▶ [Text section]

--- Begin ---

Thursday, November 24, 2005

Q: What's the second worse thing to tell an IT manager?

A: “I don't know.”

Wanna drive your boss nuts? The next time you are in the throes of trying to figure out why the hell your goddam code isn't working and your boss comes over and asks you when your feature will be done, just tell him the truth, which sorta goes something like this: “I don't know”.

Then, if you work in a typical corporation, prepare for the worst.

Corporations don't like, “I don't know”, even if it is the truth. For some reason the phrase is perceived as being tantamount to saying, “I am out of control.” This is weird to me. I mean, anybody who has coded anything for a while knows that there is a period of time, sometimes an extended period of time when you don't know what is going on. You think for a while, and if you're any good, you think for a long while. Then you sort of try this, then try that and then, after this period of not knowing, well... you know!-- which is usually about 30 minutes to 3 days before you deliver your feature. Thus, by saying, “I don't know”, you are saying that you are very much in control. From where I sit not telling the truth is a sign of being out of control.

Yet, except in very rare cases, have I met a corporate IT manager who can tolerate, let alone relish a developer saying, “I don't know”. Most would rather that you just tell him or her a date, any date, preferably one that fits into his or her bonus incented project plan.

I used to think that my experience was unique, that there was something about me that drove IT managers nuts when I said, “I don't know.” But having been coding, for better or worse, for over fifteen years, what I have come to understand is this: that one of the indicators of a dysfunctional organization is managers that can't deal with the phrase, “I don't know”.

The superstar tech managers are so on top of the code that he or she just knows when things will happen. The mere mortal variety of competent manager will ask, “what's stopping you from knowing?” The not so good just get mad. It's a sense of and a sensibility for knowing and finding the truth. The champs have it. The corporately challenged ask for dates.

I'll share something with you. I think that the dictum that says that a good IT manager does not need to know the technology of the group he is managing is horse shit. That's like saying that Tony La Russa doesn't need to know about baseball, Phil Jackson could be just as successful at GM as he was with the Lakers and that John Scully really was good for Apple. After all, he did well with PepsiCo, didn't he?

Yet sadly, I have come to discover that in the dysfunctional insanity of the Corporate State, there are more than a few people out there running IT coding groups or running people that run IT coding groups who couldn't tell a logical AND operator from an addition operator. (&&,+ in C# for those of you who might be interested in learning programming in the next 60 days). And, these are the people to which the Corporations give both millions of dollars to play with and imaginary deliverable dates that are usually made up to assuage the folks on The Street.

And the result is bad code that is expensive to produce, a nightmare to maintain and coding shops where the only joy in life shows up at 5 PM or when the code ships, whichever comes first.

(If I told you that I was in a group meeting a month ago, for an “important” project, with a insane deliverable date of 60 days hence, and I heard an upper, mid-level manager say, “I will learn programming if I have to to make this project succeed”, would you believe me?)

--- End ---

▶ [What to do]
1. Print the blog post from "Then, if you" to "being out of control.".
2. According to the blog post, corporations perceive the phrase "I don't know" as tantamount to saying what?
3. Pick up the blog post after its final sentence and keep writing it.

▶ [Recorded information]
--- Begin ---

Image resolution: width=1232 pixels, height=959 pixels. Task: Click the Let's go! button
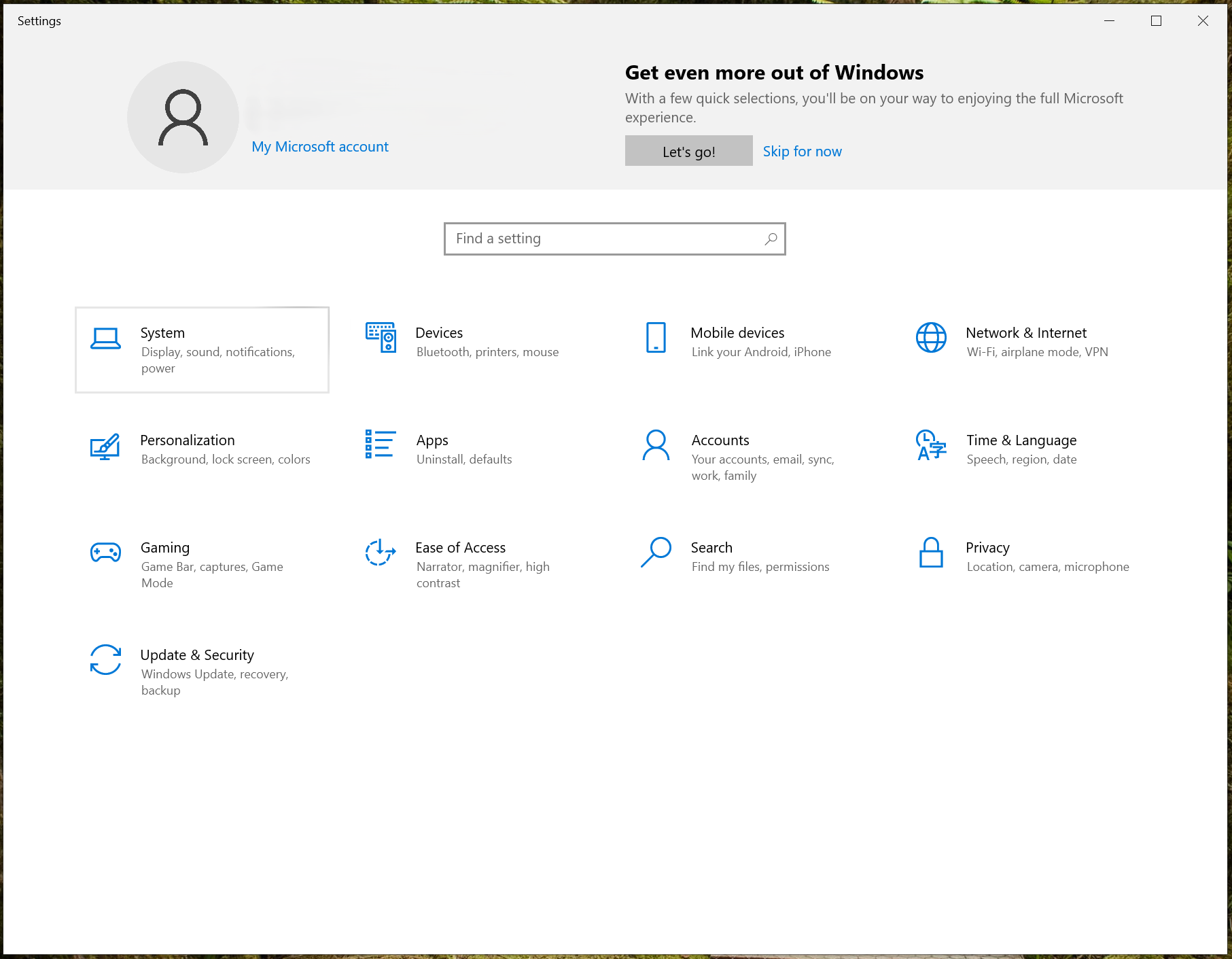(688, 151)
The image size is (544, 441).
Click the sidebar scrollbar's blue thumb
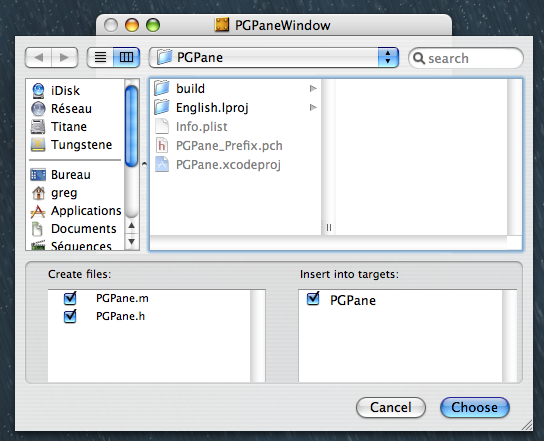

--- End ---

▶ [Written responses]
1.
Then, if you work in a typical corporation, prepare for the worst.

Corporations don't like, “I don't know”, even if it is the truth. For some reason the phrase is perceived as being tantamount to saying, “I am out of control.” This is weird to me. I mean, anybody who has coded anything for a while knows that there is a period of time, sometimes an extended period of time when you don't know what is going on. You think for a while, and if you're any good, you think for a long while. Then you sort of try this, then try that and then, after this period of not knowing, well... you know!-- which is usually about 30 minutes to 3 days before you deliver your feature. Thus, by saying, “I don't know”, you are saying that you are very much in control. From where I sit not telling the truth is a sign of being out of control.

2. "I am out of control."

3.
So here is what I propose, the next time your boss asks you when your feature will be done and you really don't know, try saying this:

“Well, I could pull a date out of the air, or I could do what the Guy who wrote Coding Slave suggests and tell you the following, 'If you have to ask, you'll never know.'”

You'll probably get fired or promoted; but no matter what, you will have stopped the insanity dead in its tracks.

Sunday, November 20, 2005

Q: What do IT managers and mothers have in common?

A: Telling either that the baby is ugly is a futility.

Well, I am doing consulting again: hired gun coder, take my mind for some money an hour.

I am four weeks into a project that has been going on for over a year. There has been lots of developer turnover. I am the eighth developer to touch the code. Of the four people on my team, nobody has worked the code base in its entirety. The project is due to ship in beta 1/1/2006.

It's an ASP.NET/C# solution under VS 2003.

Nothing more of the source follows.